Maryland's requirement that residents show a "good and substantial reason" before they're allowed a permit to carry a handgun is unconstitutional, a federal judge ruled Monday.
"A citizen may not be required to offer a 'good and substantial reason' why he should be permitted to exercise his rights," wrote U.S. District Judge Benson Everett Legg. "The right's existence is all the reason he needs."
The common-sense nature of that statement becomes obvious if the principle is applied to other liberties guaranteed by the Bill of Rights.
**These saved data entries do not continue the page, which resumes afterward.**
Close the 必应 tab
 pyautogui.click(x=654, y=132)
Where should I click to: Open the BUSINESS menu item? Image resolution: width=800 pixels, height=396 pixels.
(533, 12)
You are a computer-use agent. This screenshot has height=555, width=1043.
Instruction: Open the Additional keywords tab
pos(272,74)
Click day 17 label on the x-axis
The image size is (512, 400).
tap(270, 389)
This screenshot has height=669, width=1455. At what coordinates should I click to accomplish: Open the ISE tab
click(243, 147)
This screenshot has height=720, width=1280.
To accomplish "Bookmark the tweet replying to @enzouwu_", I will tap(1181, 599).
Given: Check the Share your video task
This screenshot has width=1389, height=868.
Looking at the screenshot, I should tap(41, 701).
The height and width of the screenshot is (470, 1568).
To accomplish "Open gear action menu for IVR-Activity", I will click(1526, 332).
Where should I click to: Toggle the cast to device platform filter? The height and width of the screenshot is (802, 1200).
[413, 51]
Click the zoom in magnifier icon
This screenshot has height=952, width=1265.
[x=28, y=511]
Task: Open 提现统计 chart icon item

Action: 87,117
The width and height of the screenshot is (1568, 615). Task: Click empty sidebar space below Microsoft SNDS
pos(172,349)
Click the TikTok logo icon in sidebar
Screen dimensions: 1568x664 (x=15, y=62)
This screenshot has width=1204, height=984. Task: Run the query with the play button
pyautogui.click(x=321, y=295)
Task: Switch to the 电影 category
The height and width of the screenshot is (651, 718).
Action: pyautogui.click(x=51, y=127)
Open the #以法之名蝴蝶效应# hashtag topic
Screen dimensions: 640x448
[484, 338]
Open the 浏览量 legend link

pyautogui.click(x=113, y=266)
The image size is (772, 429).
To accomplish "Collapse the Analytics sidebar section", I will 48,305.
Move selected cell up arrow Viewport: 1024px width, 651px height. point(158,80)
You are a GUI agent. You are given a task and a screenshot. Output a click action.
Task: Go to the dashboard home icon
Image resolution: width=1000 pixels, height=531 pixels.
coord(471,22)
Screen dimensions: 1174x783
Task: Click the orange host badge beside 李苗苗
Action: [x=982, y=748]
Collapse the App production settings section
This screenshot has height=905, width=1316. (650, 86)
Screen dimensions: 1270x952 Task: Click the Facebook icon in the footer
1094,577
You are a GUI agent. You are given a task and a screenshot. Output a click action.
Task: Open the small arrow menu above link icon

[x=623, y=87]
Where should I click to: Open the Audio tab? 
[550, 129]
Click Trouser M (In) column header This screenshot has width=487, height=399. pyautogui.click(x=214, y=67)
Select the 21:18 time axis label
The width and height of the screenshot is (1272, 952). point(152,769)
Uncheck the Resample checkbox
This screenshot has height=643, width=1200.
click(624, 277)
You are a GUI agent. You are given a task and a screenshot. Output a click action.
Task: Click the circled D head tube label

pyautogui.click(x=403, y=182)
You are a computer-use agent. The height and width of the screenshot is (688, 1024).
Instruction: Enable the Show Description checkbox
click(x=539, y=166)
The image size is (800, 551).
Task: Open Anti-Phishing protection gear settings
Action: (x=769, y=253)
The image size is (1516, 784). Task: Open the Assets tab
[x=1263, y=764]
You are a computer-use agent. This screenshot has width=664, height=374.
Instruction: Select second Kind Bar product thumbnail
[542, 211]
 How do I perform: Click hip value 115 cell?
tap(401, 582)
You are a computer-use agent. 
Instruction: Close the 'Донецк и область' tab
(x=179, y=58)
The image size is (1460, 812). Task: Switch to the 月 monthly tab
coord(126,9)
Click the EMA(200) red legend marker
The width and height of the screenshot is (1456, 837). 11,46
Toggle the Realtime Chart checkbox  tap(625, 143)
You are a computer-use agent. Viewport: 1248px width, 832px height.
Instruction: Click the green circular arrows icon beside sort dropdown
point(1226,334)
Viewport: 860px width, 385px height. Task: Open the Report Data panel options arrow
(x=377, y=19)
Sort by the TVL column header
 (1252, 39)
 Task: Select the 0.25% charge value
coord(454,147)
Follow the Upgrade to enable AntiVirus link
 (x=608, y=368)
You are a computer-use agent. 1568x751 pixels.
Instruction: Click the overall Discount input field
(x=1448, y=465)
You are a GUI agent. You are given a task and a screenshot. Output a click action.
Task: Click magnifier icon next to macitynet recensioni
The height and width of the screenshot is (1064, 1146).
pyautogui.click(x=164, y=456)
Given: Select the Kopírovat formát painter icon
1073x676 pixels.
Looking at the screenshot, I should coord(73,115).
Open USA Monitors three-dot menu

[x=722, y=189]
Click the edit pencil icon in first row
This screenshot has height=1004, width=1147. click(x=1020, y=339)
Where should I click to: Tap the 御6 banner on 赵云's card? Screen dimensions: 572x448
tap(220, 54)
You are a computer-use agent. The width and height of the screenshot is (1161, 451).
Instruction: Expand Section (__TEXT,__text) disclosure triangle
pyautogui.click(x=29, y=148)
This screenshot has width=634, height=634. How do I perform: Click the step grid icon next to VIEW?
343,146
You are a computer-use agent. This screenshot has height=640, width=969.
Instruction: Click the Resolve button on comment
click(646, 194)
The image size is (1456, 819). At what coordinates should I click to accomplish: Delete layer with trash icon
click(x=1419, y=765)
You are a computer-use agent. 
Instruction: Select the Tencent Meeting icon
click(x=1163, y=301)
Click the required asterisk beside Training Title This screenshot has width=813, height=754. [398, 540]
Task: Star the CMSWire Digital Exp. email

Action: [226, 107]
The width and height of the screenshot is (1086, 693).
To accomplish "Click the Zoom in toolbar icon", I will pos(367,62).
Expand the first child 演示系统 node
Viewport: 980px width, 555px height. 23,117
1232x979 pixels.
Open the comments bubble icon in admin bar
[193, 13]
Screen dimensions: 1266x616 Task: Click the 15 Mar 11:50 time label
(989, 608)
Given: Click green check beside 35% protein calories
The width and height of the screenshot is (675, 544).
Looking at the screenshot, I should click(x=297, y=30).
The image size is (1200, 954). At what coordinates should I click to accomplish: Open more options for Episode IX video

Imagine being told Americans could exercise their freedoms of speech or religion only if they first acquired a state permit, which would be issued only if they could demonstrate a "good and substantial reason" why they needed to speak at a political meeting, pen a letter to the editor or attend services at their church or temple.
Maryland Assistant Attorney General Matthew Fader will appeal the ruling.
"Momentum is moving in our direction," says Alan M. Gottlieb, founder and executive vice president of the Second Amendment Foundation, which has filed several such lawsuits across the nation.
Rep. Roscoe Bartlett, a western Maryland Republican who has introduced a bill to protect the right to obtain a firearm for self-defense or to protect one's home or family, applauded the ruling.
"As Judge Legg correctly ruled, the burden should be on the government to prove that an American is unfit to exercise this constitutional right," he said. Amen.